I raised the question in another thread but it fell off the page. Someone did say it was meaningless because they get their stuff free but that misses the point. So roughly speaking, what would a top pros bike cost new, give or take a few quid?
I see that Sky sell off their last seasons bikes for about 3.5 grand minus wheels and pedals so I'd guess at about 4.5 for a whole bike second hand. Is that more or less than it would set you back if bought from new.
Apologies for the incredibly naive sounding question.


----------



## gb155 (21 Aug 2012)

£12k


----------



## jdtate101 (21 Aug 2012)

I'd say that's very good value if you consider that each bike is Dura-Ace Di2 and will probably have an SRM power meter on it. OK it's seen a bit of action, but they rotate the bike round as each rider has 3 or 4 assigned to them (plus at least 2 TT bikes), so it shouldn't have done excessive milage. It has also been maintained (and parts replaced) by the industries top mechanics.

As long as it's not been crashed, its a bargain.


----------



## byegad (21 Aug 2012)

£20k for a Team GB track bike.


----------



## Cyclopathic (21 Aug 2012)

jdtate101 said:


> I'd say that's very good value if you consider that each bike is Dura-Ace Di2 and will probably have an SRM power meter on it. OK it's seen a bit of action, but they rotate the bike round as each rider has 3 or 4 assigned to them (plus at least 2 TT bikes), so it shouldn't have done excessive milage. It has also been maintained (and parts replaced) by the industries top mechanics.
> 
> As long as it's not been crashed, its a bargain.

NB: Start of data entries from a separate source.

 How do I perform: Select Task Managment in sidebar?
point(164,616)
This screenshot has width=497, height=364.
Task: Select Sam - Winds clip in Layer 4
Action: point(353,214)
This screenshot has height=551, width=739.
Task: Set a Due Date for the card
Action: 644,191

So presumably 4.5 grand is less than they would retail for and does represent good value if you can get your hands on one. I expect that other teams also flog off their last seasons rides as well. It represents free money to them if they get all their stuff provided by the sponsor albeit not much ib the grand scheme of things.
Still though roughly how much would top pros road bikes retail at?


----------



## Cyclopathic (21 Aug 2012)

byegad said:


> £20k for a Team GB track bike.


Presumably just the basic machine there. Lights, mudguards, spokey dokeys all extra no doubt.


----------



## byegad (21 Aug 2012)

Cyclopathic said:


> Presumably just the basic machine there. Lights, mudguards, spokey dokeys all extra no doubt.


You forgot brakes and gears!


----------



## PaulB (21 Aug 2012)

byegad said:


> You forgot brakes and gears!


..and bell.


----------



## fossyant (21 Aug 2012)

If you look about, you can probably pick up a pro spec (but not pro used) bike for about the same price - there are quite a few folk who will drop £8k on a bike, hardly ride it and sell it for a song some months later.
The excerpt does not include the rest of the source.